# my PVR dream



## chessmaster1010 (May 29, 2002)

I dreamed I was in a library that apparently had lots of books to choose from. I didn't care for most of them of course, but I looked through the catalog and found several I had been wanting to read. But the odd thing about this library is that all the book shelves were locked behind glass cases.

I asked the librarian if I could check out one of the books I had picked out. He told me I would have to come back at 9pm the next day for that book. When I asked why, he told me that was when the book's publisher wanted me to read it.

This seemed strange, but I asked him what books could I check out now. He pointed me to a shelf marked "2am Wednesday". I perused the shelf and found nothing that seemed interesting, but it was the only unlocked shelf in the whole library. So I eventually picked out a serial novel and sat down on one of the comfortable reading sofas. When I got to the end of a page I was amazed to see the next page turn over by itself!

At first I thought that this was great! I went looking for the librarian to ask him how it was done. I couldn't find him and when I got back I found that the book had turned over several pages in my absence. The previous pages were now stuck together so I couldn't go back to read what I missed.

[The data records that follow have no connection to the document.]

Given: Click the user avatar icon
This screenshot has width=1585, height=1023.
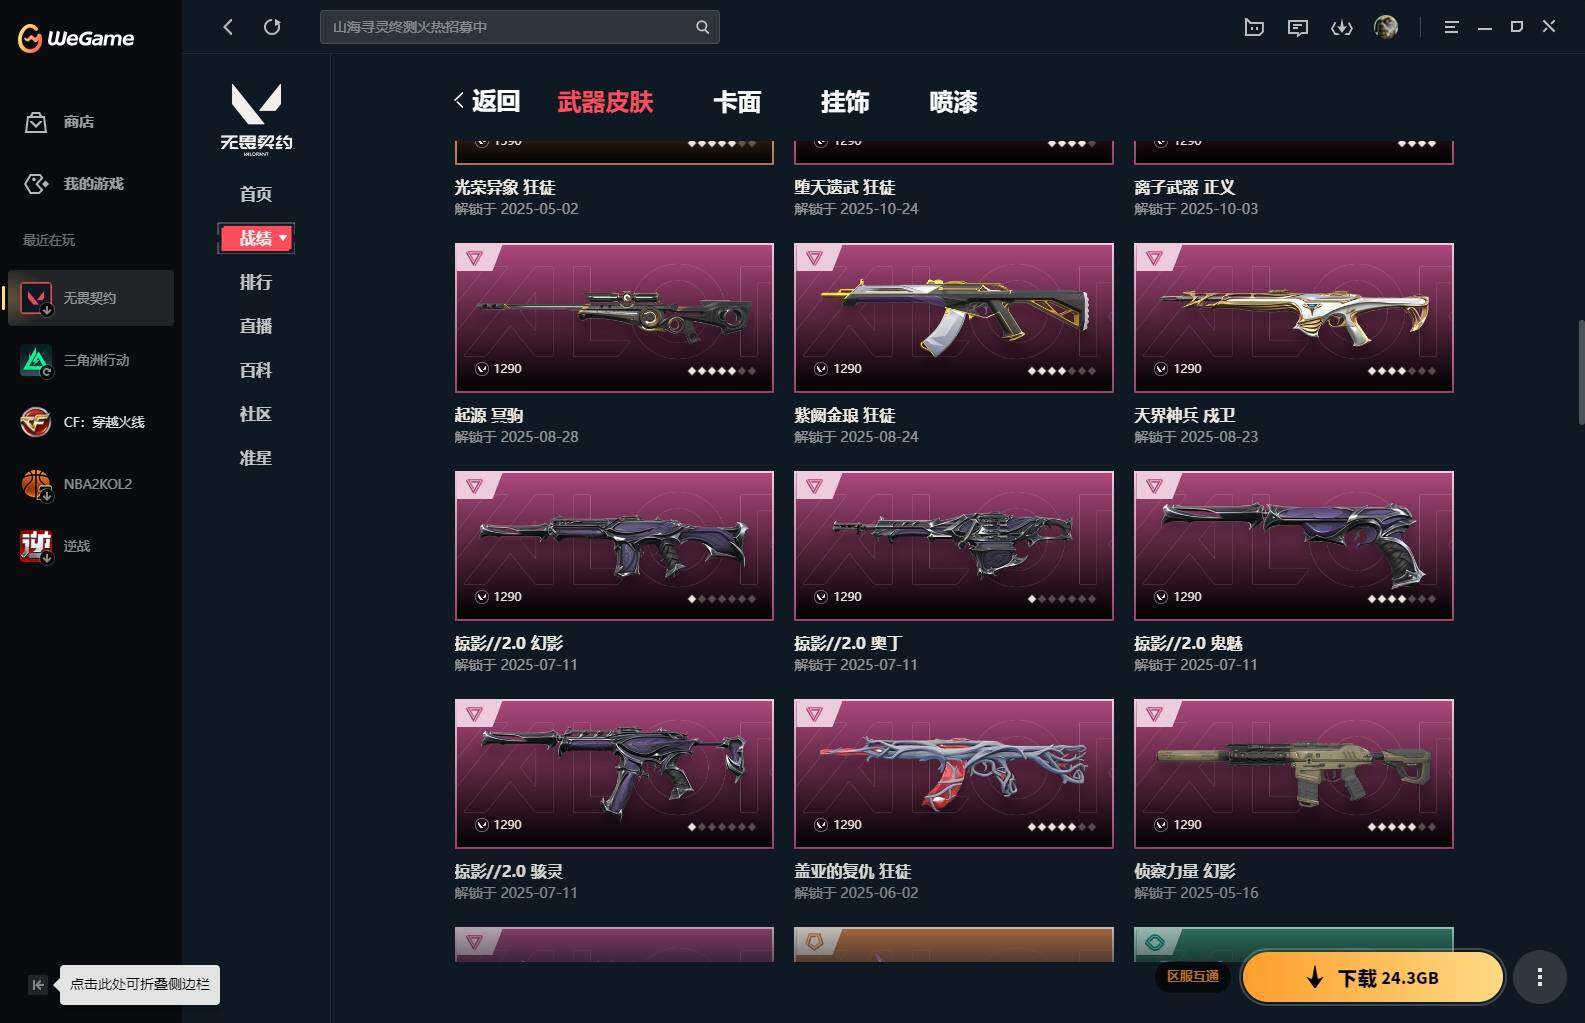Looking at the screenshot, I should [x=1386, y=27].
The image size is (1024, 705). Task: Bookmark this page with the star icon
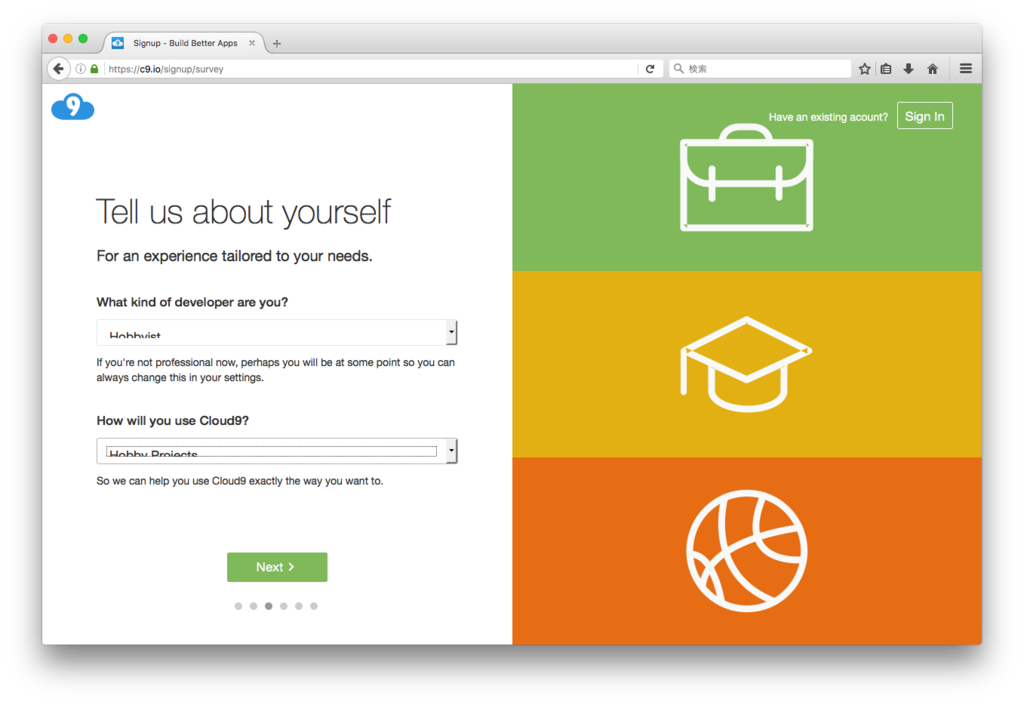coord(865,69)
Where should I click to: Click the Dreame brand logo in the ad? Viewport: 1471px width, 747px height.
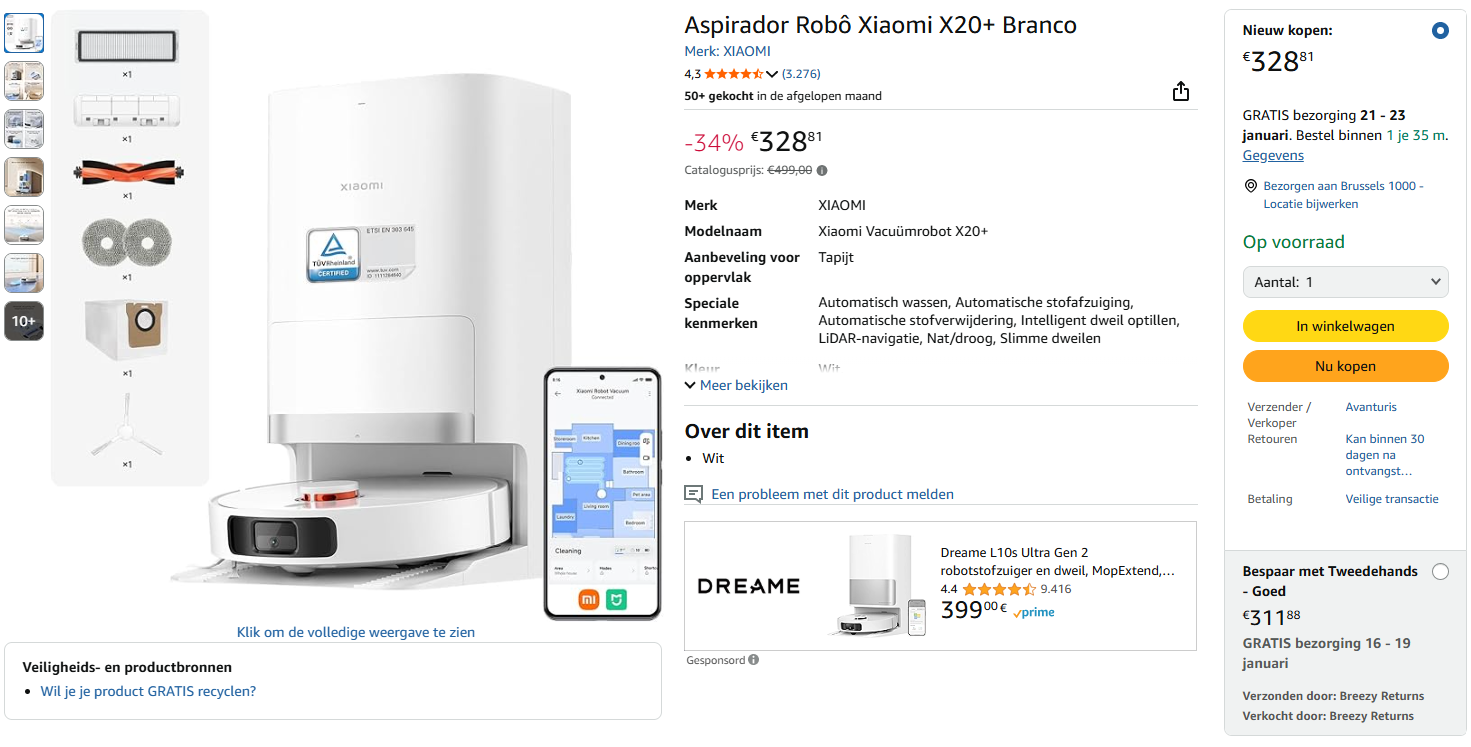click(x=748, y=586)
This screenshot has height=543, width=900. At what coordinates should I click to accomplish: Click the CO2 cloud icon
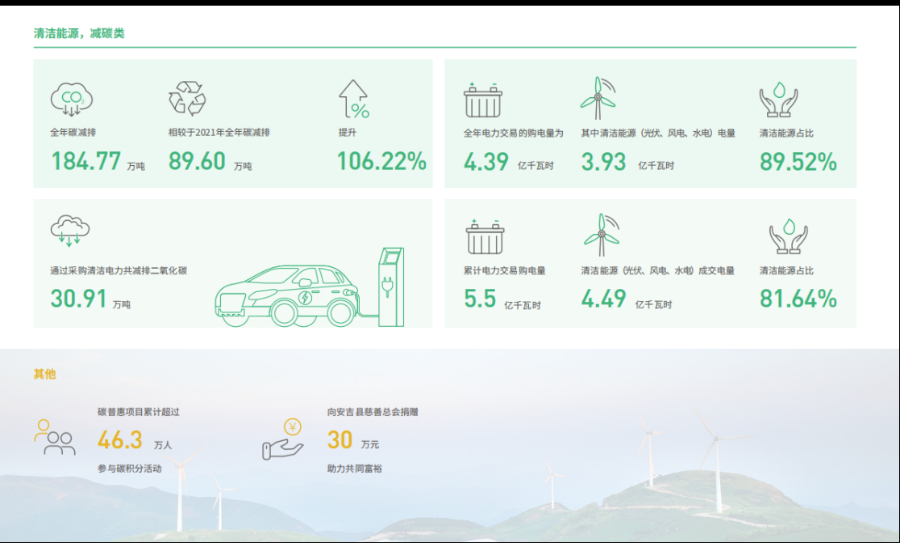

Eventually the book turned to the end of a chapter. That's when the librarian showed up with a stack of books he had collected from the other library patrons. He grabbed my book too, despite my protests that I wasn't done with it. He just mumbled something about "come back next week" and locked all the books back up on the shelf. He then unlocked the shelf next to it, but I found that I had already read all the books there.

So I found myself in a library full of books but completely bored because there was nothing available that I wanted to read. I decided to ask one of the other patrons why this library was run this way. He gave me a strange look and told me that's how all libraries worked. I started to ask him more but he just shushed me because the page in his book had just turned.

All the other patrons I asked told me pretty much the same thing until I ran into a nice couple sharing a book and some popcorn. I told them I wanted to find a library where I could read any book in the collection at any time for however long that I felt like reading. They told me they had heard of a library like that from some friends. It was called the Public Volumes Reader's library.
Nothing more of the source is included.